*** Supplied material Section Begins ***

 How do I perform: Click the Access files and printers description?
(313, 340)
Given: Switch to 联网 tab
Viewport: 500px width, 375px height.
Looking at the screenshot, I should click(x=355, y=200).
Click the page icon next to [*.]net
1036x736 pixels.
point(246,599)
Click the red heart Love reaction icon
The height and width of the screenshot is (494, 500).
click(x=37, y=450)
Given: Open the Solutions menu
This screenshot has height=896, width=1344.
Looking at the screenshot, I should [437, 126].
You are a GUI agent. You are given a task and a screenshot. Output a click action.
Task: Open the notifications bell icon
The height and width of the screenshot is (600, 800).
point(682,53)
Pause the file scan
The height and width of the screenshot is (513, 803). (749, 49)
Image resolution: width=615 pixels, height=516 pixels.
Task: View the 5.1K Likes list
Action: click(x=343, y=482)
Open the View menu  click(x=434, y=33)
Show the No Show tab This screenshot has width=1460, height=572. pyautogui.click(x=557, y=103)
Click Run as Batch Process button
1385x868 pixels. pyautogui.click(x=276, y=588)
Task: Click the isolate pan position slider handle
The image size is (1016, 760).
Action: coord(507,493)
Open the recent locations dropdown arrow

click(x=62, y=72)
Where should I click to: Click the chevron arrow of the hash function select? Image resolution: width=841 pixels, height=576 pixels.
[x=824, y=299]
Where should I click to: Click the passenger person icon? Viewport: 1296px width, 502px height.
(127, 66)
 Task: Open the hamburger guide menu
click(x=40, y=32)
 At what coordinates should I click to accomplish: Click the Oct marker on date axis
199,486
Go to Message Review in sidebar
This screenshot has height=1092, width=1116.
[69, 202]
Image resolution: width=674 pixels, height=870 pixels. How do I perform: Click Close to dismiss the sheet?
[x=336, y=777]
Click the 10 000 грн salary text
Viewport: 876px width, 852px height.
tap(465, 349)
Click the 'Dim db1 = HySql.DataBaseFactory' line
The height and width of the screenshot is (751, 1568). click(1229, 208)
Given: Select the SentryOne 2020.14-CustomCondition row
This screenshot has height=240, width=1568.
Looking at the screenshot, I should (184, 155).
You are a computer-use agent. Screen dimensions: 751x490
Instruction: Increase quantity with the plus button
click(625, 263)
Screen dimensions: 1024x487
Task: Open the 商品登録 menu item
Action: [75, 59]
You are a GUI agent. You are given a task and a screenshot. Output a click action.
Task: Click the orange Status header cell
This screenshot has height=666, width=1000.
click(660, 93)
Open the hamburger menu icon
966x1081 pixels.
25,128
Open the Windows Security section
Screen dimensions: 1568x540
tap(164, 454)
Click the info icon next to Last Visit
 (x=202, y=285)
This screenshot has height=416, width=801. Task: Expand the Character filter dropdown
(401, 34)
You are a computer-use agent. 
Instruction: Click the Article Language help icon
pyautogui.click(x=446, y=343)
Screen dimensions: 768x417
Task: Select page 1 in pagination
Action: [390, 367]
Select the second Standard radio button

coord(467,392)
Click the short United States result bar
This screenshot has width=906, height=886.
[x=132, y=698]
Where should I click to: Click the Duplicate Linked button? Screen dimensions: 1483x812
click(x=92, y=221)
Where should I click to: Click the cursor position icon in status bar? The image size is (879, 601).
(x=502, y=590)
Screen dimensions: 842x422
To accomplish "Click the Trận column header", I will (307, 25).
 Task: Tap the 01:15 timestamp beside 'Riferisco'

*** Supplied material Section Ends ***

#### [What is being asked]
The answer should consist of every record above, copied exactly.

#### [Written solution]
 How do I perform: Click the Access files and printers description?
(313, 340)
Given: Switch to 联网 tab
Viewport: 500px width, 375px height.
Looking at the screenshot, I should click(x=355, y=200).
Click the page icon next to [*.]net
1036x736 pixels.
point(246,599)
Click the red heart Love reaction icon
The height and width of the screenshot is (494, 500).
click(x=37, y=450)
Given: Open the Solutions menu
This screenshot has height=896, width=1344.
Looking at the screenshot, I should [437, 126].
You are a GUI agent. You are given a task and a screenshot. Output a click action.
Task: Open the notifications bell icon
The height and width of the screenshot is (600, 800).
point(682,53)
Pause the file scan
The height and width of the screenshot is (513, 803). (749, 49)
Image resolution: width=615 pixels, height=516 pixels.
Task: View the 5.1K Likes list
Action: click(x=343, y=482)
Open the View menu  click(x=434, y=33)
Show the No Show tab This screenshot has width=1460, height=572. pyautogui.click(x=557, y=103)
Click Run as Batch Process button
1385x868 pixels. pyautogui.click(x=276, y=588)
Task: Click the isolate pan position slider handle
The image size is (1016, 760).
Action: coord(507,493)
Open the recent locations dropdown arrow

click(x=62, y=72)
Where should I click to: Click the chevron arrow of the hash function select? Image resolution: width=841 pixels, height=576 pixels.
[x=824, y=299]
Where should I click to: Click the passenger person icon? Viewport: 1296px width, 502px height.
(127, 66)
 Task: Open the hamburger guide menu
click(x=40, y=32)
 At what coordinates should I click to accomplish: Click the Oct marker on date axis
199,486
Go to Message Review in sidebar
This screenshot has height=1092, width=1116.
[69, 202]
Image resolution: width=674 pixels, height=870 pixels. How do I perform: Click Close to dismiss the sheet?
[x=336, y=777]
Click the 10 000 грн salary text
Viewport: 876px width, 852px height.
tap(465, 349)
Click the 'Dim db1 = HySql.DataBaseFactory' line
The height and width of the screenshot is (751, 1568). click(1229, 208)
Given: Select the SentryOne 2020.14-CustomCondition row
This screenshot has height=240, width=1568.
Looking at the screenshot, I should (184, 155).
You are a computer-use agent. Screen dimensions: 751x490
Instruction: Increase quantity with the plus button
click(625, 263)
Screen dimensions: 1024x487
Task: Open the 商品登録 menu item
Action: [75, 59]
You are a GUI agent. You are given a task and a screenshot. Output a click action.
Task: Click the orange Status header cell
This screenshot has height=666, width=1000.
click(660, 93)
Open the hamburger menu icon
966x1081 pixels.
25,128
Open the Windows Security section
Screen dimensions: 1568x540
tap(164, 454)
Click the info icon next to Last Visit
 (x=202, y=285)
This screenshot has height=416, width=801. Task: Expand the Character filter dropdown
(401, 34)
You are a computer-use agent. 
Instruction: Click the Article Language help icon
pyautogui.click(x=446, y=343)
Screen dimensions: 768x417
Task: Select page 1 in pagination
Action: [390, 367]
Select the second Standard radio button

coord(467,392)
Click the short United States result bar
This screenshot has width=906, height=886.
[x=132, y=698]
Where should I click to: Click the Duplicate Linked button? Screen dimensions: 1483x812
click(x=92, y=221)
Where should I click to: Click the cursor position icon in status bar? The image size is (879, 601).
(x=502, y=590)
Screen dimensions: 842x422
To accomplish "Click the Trận column header", I will (307, 25).
 Task: Tap the 01:15 timestamp beside 'Riferisco'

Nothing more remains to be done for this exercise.